### [Exercise prompt]
Gather every line of the records that contains the string "text", matching case exactly, and copy each one out in full.
START Data
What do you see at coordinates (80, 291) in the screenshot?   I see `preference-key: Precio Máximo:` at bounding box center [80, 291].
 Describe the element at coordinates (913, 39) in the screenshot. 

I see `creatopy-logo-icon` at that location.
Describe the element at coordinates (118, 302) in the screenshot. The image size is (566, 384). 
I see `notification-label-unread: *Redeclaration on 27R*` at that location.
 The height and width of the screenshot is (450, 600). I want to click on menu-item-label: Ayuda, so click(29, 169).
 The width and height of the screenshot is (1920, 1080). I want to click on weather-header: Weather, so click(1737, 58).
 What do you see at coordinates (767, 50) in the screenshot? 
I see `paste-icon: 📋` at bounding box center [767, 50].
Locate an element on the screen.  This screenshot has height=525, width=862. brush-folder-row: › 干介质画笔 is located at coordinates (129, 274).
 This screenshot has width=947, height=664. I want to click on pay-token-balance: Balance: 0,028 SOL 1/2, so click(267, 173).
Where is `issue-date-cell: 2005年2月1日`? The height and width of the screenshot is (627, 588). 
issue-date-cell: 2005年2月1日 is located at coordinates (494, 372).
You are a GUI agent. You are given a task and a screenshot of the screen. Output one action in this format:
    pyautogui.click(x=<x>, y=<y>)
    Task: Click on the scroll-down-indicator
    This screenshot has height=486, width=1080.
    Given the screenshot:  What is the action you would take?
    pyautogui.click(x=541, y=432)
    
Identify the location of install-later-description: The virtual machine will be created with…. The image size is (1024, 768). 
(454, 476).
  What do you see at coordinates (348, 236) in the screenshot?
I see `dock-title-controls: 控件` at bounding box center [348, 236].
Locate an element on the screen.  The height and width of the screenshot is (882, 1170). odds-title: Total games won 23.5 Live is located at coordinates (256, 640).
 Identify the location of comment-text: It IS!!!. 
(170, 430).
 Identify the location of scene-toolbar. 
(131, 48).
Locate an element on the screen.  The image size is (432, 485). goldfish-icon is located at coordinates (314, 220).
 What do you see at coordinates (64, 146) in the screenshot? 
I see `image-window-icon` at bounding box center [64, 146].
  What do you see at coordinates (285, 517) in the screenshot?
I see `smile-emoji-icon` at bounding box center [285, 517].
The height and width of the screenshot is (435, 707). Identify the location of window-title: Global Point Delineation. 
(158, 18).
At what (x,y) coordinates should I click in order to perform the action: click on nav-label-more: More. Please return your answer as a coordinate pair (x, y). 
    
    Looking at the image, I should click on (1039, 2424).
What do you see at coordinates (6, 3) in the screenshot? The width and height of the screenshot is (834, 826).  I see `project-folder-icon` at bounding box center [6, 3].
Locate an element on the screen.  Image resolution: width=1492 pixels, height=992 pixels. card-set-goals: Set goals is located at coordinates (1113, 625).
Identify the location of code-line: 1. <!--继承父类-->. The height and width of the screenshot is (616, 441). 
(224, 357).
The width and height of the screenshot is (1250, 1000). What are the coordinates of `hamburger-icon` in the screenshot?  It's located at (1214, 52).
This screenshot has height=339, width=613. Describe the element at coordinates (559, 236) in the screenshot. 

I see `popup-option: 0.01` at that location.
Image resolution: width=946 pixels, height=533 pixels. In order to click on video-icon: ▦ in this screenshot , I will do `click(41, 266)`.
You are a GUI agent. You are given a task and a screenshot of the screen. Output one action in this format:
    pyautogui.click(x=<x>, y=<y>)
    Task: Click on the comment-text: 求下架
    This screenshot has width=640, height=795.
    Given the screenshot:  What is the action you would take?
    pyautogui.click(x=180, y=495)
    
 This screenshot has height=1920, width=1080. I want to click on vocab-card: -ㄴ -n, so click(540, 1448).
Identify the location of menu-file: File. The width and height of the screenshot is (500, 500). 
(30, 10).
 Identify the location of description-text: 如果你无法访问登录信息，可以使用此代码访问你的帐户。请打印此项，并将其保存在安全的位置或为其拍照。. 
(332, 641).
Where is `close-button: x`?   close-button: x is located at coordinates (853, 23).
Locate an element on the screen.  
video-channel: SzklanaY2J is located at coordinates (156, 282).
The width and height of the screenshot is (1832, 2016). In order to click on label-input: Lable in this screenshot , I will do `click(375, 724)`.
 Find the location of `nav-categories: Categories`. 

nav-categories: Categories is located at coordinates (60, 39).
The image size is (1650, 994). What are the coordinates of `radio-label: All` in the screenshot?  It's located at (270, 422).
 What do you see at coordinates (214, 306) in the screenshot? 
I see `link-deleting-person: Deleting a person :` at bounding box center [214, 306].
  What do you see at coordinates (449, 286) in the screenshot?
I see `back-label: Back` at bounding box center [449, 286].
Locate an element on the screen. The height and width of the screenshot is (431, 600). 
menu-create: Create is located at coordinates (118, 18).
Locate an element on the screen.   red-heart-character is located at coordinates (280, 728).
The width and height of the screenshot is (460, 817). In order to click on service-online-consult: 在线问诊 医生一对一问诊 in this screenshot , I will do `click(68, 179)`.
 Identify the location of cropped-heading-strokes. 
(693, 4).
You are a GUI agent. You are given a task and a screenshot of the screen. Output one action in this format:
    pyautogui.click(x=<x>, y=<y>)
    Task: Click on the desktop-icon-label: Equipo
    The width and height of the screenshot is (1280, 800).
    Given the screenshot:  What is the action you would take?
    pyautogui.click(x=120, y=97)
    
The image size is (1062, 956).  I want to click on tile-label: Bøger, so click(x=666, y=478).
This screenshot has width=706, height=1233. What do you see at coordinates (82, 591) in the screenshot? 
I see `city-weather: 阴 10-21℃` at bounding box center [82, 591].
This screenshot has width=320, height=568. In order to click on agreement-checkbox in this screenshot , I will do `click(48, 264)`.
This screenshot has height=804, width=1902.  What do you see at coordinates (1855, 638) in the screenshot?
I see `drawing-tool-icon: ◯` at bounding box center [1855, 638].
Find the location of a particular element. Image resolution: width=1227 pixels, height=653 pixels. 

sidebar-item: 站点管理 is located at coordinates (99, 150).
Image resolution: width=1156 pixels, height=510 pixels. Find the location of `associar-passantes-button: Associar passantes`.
END Data
### [Answer below]
 Identify the location of comment-text: It IS!!!. 
    Task: Click on the comment-text: 求下架
 Identify the location of description-text: 如果你无法访问登录信息，可以使用此代码访问你的帐户。请打印此项，并将其保存在安全的位置或为其拍照。. 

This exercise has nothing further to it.